6.7 Other Considerations
6.7.1 Derivatives and Hedging
ASC 860-50
Derivatives and Hedging
60-1 For guidance on whether an
entity may designate as the hedged item in a fair value
hedge a portion of a recognized servicing right asset
subsequently measured using the amortization method, see
paragraph 815-20-55-65.
For risk management purposes, entities often enter into
transactions involving derivative instruments and cash instruments (e.g.,
securities) to economically hedge the change in fair value of MSRs. The related
hedging strategies are often complex because of the convexity risk and other
duration-related risks associated with MSRs. As a result, entities may
economically hedge MSRs without applying hedge accounting. An economic offset
will naturally occur, to some extent, if the entity elects to use the fair value
method to account for MSRs. While ASC 815-20 does not preclude applying fair
value hedging to MSRs that are accounted for by using the amortization method,
it is often difficult to define a hedging strategy that is highly effective for
accounting purposes.

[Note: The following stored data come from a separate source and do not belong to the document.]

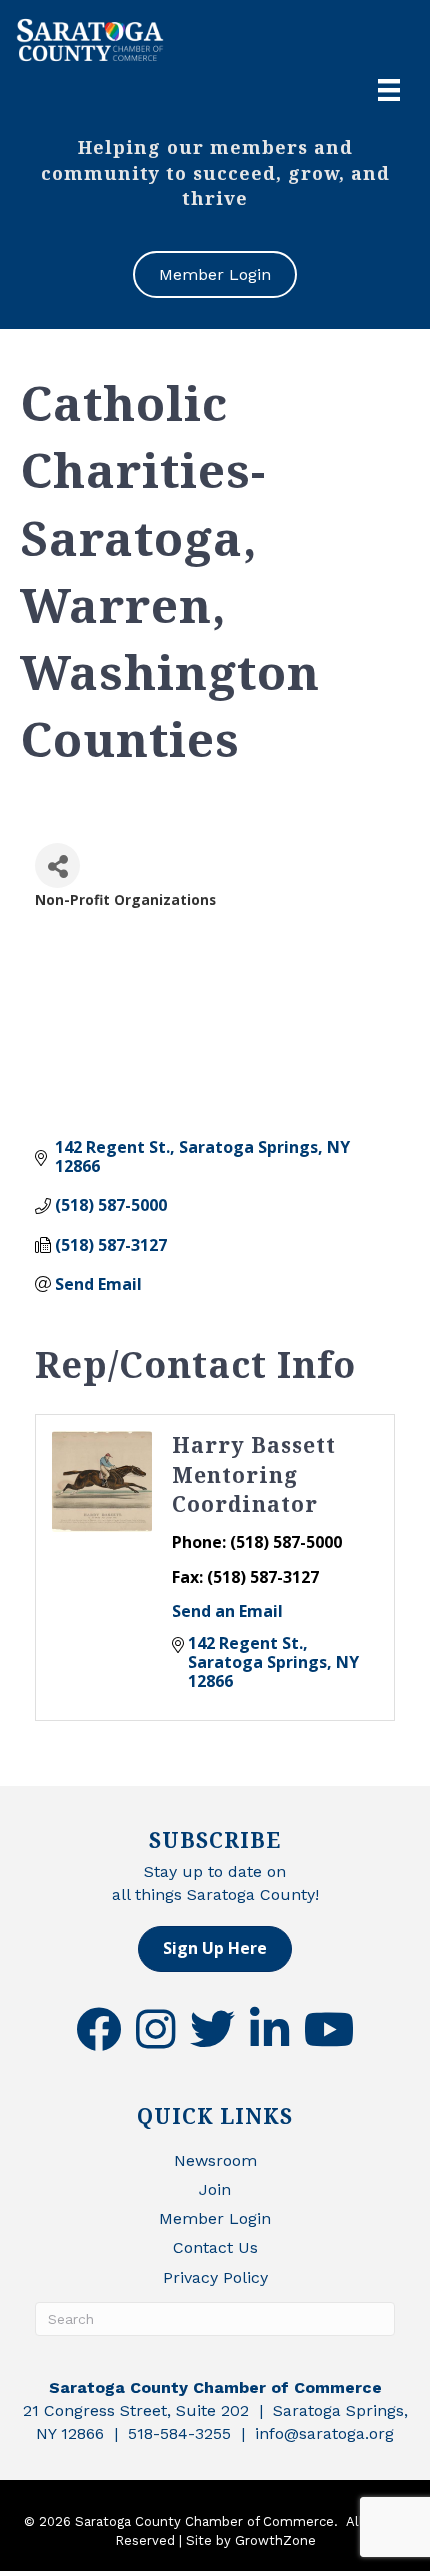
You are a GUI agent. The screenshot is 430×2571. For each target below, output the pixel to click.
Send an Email (227, 1611)
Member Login (215, 2218)
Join (215, 2189)
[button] (215, 1948)
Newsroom (215, 2160)
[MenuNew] (389, 90)
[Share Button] (57, 865)
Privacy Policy (215, 2277)
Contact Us (215, 2247)
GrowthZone (275, 2540)
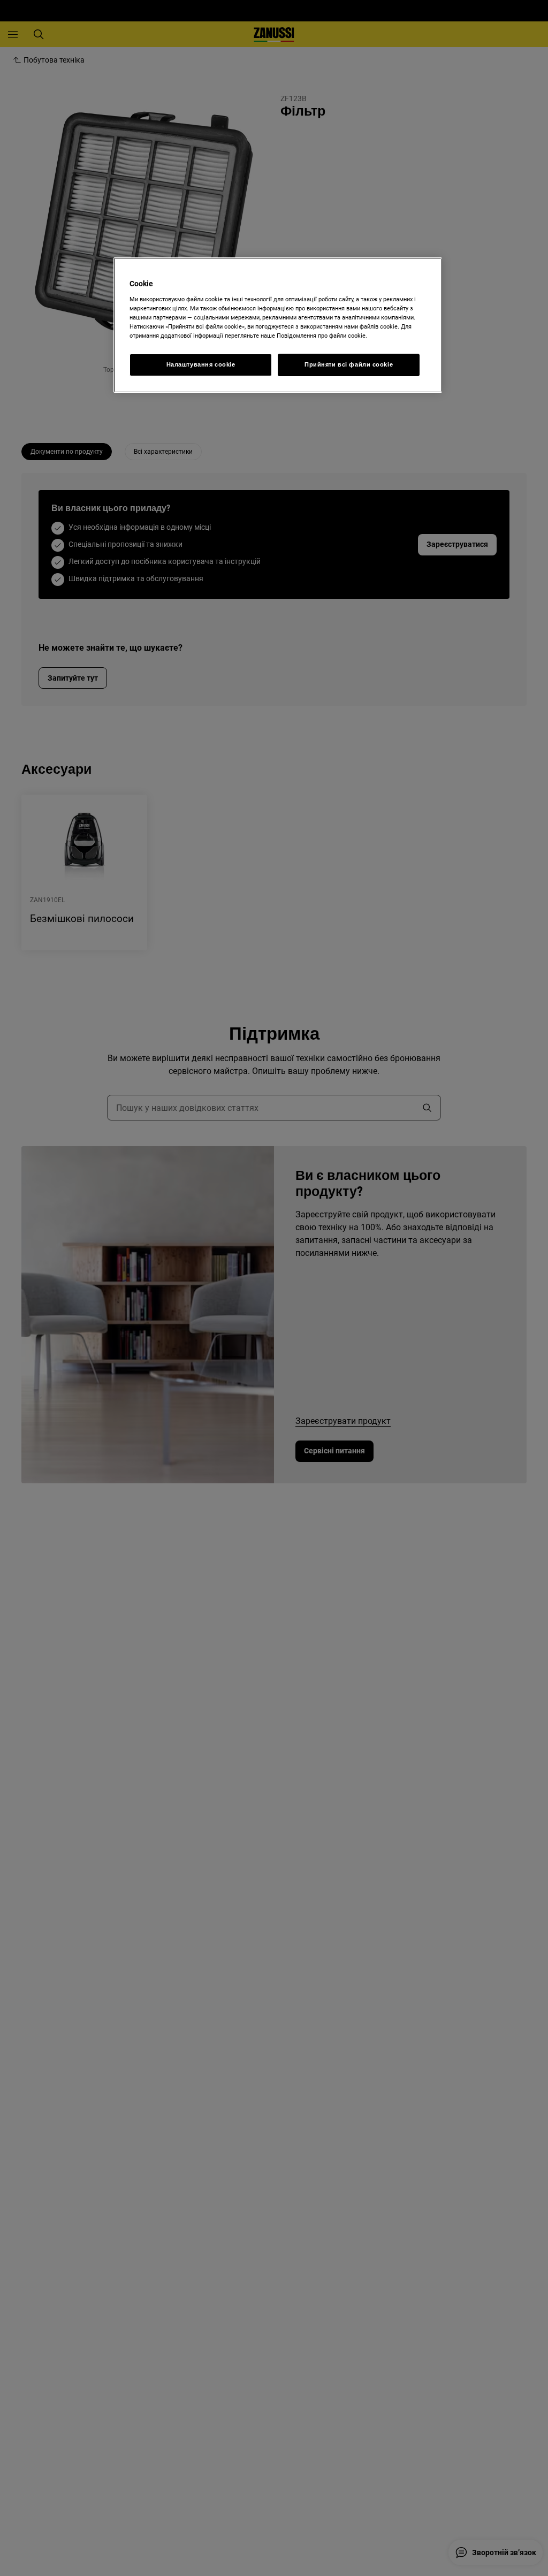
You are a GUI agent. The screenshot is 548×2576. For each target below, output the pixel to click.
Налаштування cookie (200, 364)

For more information on fair value hedging, see ASC
815-20-55-65.
6.7.2 Mortgage Banking
ASC 860-50
Financial Services —
Mortgage Banking
60-2 For guidance on the
capitalization of interest costs on certain Government
National Mortgage Association (GNMA) securities, and the
determination of net future servicing income for this
purpose, see paragraph 948-340-30-1.
ASC 948-340-30-1 addresses how costs are capitalized when GNMA
securities are issued and indicates that the aggregate amount capitalized,
including amounts capitalized under other FASB ASC subtopics, may not exceed the
present value of net future servicing income.